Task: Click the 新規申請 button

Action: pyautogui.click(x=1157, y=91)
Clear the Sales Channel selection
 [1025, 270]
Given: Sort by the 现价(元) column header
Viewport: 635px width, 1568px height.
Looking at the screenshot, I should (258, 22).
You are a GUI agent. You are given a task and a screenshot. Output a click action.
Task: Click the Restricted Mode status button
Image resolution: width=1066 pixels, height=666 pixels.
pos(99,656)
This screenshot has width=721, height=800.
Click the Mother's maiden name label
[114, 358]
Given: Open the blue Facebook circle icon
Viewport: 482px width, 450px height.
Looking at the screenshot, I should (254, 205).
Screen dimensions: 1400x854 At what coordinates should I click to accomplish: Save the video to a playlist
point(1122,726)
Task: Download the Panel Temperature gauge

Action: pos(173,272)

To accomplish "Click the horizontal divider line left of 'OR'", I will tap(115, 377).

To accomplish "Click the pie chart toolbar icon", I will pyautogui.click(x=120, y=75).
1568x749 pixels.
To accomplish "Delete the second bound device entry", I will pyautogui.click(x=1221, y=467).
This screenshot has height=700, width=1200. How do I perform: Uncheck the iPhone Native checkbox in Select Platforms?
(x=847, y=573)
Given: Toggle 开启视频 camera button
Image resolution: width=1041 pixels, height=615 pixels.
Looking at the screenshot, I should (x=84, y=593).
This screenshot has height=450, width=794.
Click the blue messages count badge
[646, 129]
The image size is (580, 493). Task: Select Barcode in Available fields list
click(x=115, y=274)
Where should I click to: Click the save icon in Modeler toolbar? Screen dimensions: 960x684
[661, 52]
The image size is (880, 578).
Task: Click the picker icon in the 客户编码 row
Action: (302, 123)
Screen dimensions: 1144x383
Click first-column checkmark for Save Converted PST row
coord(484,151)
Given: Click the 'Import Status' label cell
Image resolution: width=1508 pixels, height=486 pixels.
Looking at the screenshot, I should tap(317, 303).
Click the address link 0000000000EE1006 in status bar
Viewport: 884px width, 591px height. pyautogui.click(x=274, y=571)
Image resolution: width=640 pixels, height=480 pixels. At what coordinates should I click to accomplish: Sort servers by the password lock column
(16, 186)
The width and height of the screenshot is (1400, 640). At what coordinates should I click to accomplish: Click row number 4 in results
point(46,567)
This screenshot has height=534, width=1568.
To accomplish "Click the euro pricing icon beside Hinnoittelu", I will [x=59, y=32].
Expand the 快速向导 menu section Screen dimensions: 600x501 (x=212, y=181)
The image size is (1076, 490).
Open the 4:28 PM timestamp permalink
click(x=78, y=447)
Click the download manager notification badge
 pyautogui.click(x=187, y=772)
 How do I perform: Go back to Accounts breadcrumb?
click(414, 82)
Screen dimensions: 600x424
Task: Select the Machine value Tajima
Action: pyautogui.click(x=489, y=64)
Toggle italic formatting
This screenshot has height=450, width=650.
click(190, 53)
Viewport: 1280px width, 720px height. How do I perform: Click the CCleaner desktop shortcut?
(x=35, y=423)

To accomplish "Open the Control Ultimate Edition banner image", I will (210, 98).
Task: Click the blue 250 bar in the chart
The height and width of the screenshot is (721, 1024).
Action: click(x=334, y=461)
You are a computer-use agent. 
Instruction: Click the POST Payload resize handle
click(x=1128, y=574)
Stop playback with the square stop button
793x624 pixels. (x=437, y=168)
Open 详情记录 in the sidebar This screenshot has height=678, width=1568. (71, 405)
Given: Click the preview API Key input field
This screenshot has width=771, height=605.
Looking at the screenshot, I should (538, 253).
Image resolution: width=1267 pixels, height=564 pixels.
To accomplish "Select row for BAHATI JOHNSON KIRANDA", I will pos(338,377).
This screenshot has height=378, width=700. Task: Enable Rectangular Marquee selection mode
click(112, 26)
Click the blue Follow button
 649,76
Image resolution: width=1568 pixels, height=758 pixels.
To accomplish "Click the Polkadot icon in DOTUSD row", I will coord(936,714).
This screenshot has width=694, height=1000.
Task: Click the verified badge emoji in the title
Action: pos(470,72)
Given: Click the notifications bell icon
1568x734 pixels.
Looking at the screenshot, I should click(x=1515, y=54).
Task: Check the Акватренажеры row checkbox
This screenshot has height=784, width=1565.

^^^^^^^^

* _Work instruction_: If a line in the material above contains the word "Toggle", copy it.

* _Output below_:
Given: Toggle 开启视频 camera button
Toggle italic formatting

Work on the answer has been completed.